Quando si tratta di remake, fare paragoni con l’originale potrà sembrare facile e scontato, ma è essenziale; specialmente nel momento in cui il remake non attinge a nessuna fonte letteraria o extra-cinematografica. Poltergeist è il remake del classico “haunted house movie” diretto da Tobe Hooper e co-scritto da quest’ultimo insieme a Steven Spielberg. Ancora oggi la disputa su chi effettivamente possegga la paternità di quel film è accesa e molto appassionante, sebbene inutile (la storia, l’unica cosa che conta, riporterà – giustamente – il nome di Hooper come regista della pellicola, e tanto basta).

Mettiamo subito in chiaro cosa emerge alla fine della visione del riadattamento di Gil Kenan: purtroppo, segue la scia di molti remake del suo genere (Non aprite quella porta, The Fog, Omen, Halloween, Venerdì 13, Nightmare, La casa, Carrie) mostrando enormi carenze, specchio solamente di un’operazione commerciale priva di qualsiasi intenzione critica o, perlomeno, di riflessione su quanto sia cambiata la società americana negli ultimi 33 anni.

JoBeth Williams e Craig T. Nelson nell'originale del 1982
JoBeth Williams e Craig T. Nelson nell’originale del 1982

Nell’originale del 1982 c’era un che di profondamente politico nella descrizione della normale famiglia americana dei sobborghi, un tentativo “sotterraneo” di denuncia del colonialismo con il conseguente sterminio dei nativi d’America, così come l’aperta condanna a un sistema consumistico sempre più incontrollabile e illogico.
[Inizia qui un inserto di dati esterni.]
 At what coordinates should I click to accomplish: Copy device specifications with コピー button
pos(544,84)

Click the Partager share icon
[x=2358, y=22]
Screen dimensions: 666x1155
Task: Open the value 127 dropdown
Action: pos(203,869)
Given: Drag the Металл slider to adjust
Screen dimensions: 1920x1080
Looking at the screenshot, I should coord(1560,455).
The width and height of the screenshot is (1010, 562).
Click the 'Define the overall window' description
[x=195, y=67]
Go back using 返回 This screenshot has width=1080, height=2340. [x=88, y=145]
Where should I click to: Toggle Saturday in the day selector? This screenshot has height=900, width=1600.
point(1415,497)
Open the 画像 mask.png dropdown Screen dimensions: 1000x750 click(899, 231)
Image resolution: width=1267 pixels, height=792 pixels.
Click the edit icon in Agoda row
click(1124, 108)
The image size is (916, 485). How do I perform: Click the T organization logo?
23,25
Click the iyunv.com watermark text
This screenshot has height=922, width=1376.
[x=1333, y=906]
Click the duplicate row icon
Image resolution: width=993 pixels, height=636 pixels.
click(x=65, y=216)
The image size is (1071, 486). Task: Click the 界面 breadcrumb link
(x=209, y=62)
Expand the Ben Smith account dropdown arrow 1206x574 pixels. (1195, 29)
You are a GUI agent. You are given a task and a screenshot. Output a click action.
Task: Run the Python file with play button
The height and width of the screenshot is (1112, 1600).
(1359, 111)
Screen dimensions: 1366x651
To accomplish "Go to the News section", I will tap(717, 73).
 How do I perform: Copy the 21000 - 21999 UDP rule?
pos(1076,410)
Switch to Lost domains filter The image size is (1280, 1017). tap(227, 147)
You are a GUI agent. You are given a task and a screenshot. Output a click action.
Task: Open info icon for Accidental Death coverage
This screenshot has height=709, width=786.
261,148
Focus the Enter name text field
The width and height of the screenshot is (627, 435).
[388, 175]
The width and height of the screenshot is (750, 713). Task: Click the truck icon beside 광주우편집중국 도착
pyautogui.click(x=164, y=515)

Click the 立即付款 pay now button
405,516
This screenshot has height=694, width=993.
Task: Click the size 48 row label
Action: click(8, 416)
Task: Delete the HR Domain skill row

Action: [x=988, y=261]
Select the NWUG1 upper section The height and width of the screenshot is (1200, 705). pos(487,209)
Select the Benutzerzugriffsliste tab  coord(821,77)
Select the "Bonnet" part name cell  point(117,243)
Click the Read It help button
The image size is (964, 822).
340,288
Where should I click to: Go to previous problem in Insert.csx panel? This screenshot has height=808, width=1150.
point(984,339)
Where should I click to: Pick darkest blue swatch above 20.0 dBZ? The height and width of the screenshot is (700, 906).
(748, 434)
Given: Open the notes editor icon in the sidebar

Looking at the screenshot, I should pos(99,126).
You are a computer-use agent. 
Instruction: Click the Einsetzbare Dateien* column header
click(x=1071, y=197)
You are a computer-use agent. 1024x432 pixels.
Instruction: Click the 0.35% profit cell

Tutti questi input, che sono abilmente inseriti nella sceneggiatura di Spielberg e rappresentano a fine visione un potente sotto-testo, vengono banalizzati e ridotti a elemento di contorno nel remake di Kenan. “Contestualizzare” non significa sparpagliare sul set vari cellulari, Pad, televisori al plasma o, peggio, millantare una critica scagliandosi contro l’attuale crisi economica globale (sebbene lo spettatore che si trova al di fuori dei confini americani farà fatica a digerire la logica dei mutui bancari, figlia di un consumismo che ha già oltrepassato il limite dell’assurdo) e poi riempire la nuova casa di tutti i comfort disponibili in quest’epoca (!)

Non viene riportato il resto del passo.